日常では思考の頼りにも助けにもしている現実的な理屈や因果を無効にするほどの悲惨、戦慄して立ちすくみながら魅入られる血みどろ。そんな物語にいっとき心身を浸すことでしか生命力を回復できないことも、あるのだと思う。
高原英理の紡ぎ出す恐怖は蕩けるように極上だ。過去作からホラー小説のほぼすべてを収録した本書は、黒々と豪奢な佇まいが美しい闇を思わせる。
幕開けとなる「町の底」の書き出しの一行は〈あとふたつ曲がったところと聞いている。顔が半分という。〉……この語り、言葉の手触りがもう怖い。曲がった、とは道のことだろうけどそうじゃないかもしれないし、顔が半分ってどういうことなのか。
そんなふうに、十二篇のどこから読んでも精緻な言葉の連なりに連れ去られ、いつのまにか夕暮れの翳りを帯びた道の果てで圧倒的な惨劇に立ち合うことになる。その瞬間、言葉でたどってきたはずの語り手の記憶や心理がふいに信用ならざるものへと瓦解する気配が漂うのも恐ろしい。

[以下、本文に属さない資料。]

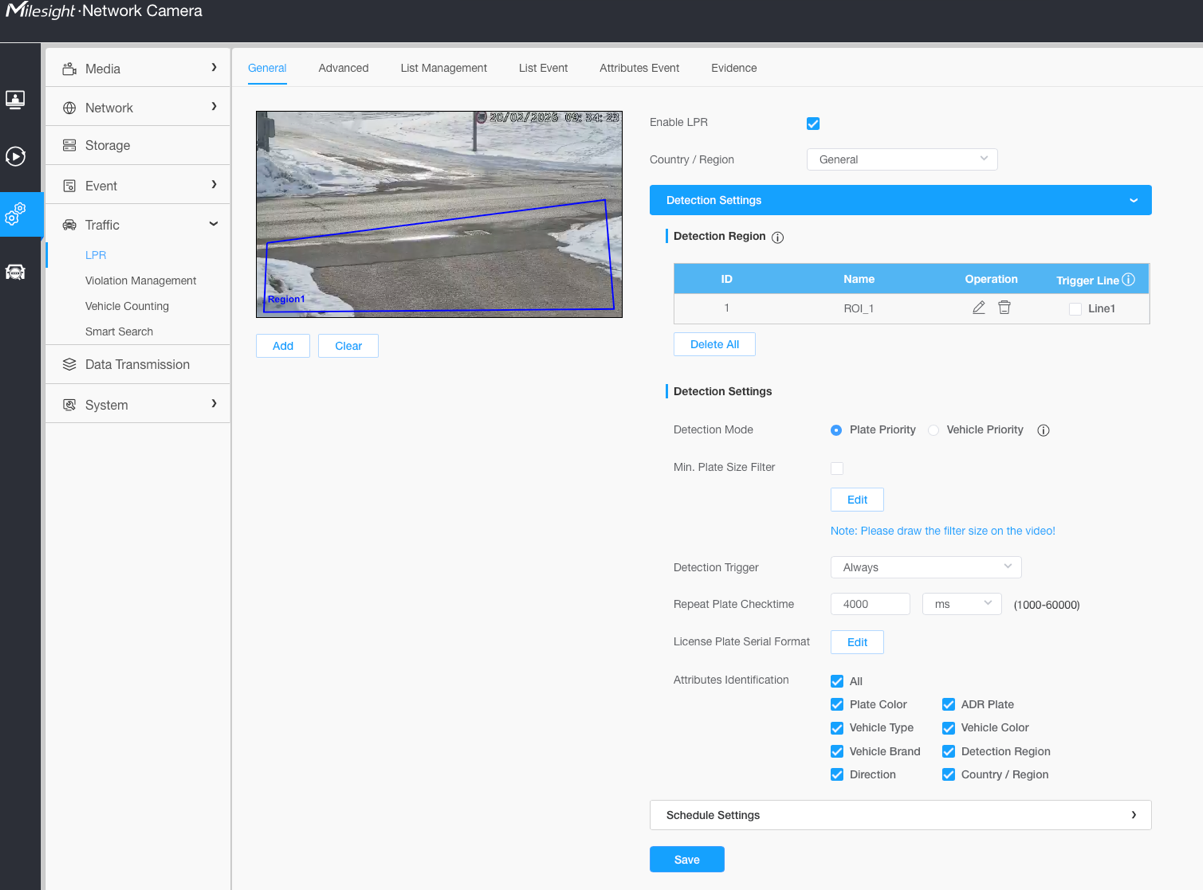Open the vehicle icon in sidebar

また、奇怪な状況にロマンティックな要素が入り込む三篇は独特なおもしろさで、恋愛というものの常軌を逸した心理はそもそも恐怖譚に近いのかと気付かされた。なかでもゾンビと化した恋人と夜の散歩に出かける「グレー・グレー」は可愛らしくも切なくて、愛や死が通常の意味合いを踏み越えた先へイメージが広がっていく。
現実の私たちも、不条理と謎と恐怖のなかをさまよい生きているようなものかもしれない。胸の内にこだまする悲鳴は物語や文学の言葉がときに受けとめてくれる。